WHAT THE TASK REQUIRES —
Copy the rows below character for character, with nothing changed.

DATA —
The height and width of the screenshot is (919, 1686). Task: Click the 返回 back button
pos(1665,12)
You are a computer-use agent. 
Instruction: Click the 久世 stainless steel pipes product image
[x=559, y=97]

SOLUTION FOR THIS EXERCISE —
The height and width of the screenshot is (919, 1686). Task: Click the 返回 back button
pos(1665,12)
You are a computer-use agent. 
Instruction: Click the 久世 stainless steel pipes product image
[x=559, y=97]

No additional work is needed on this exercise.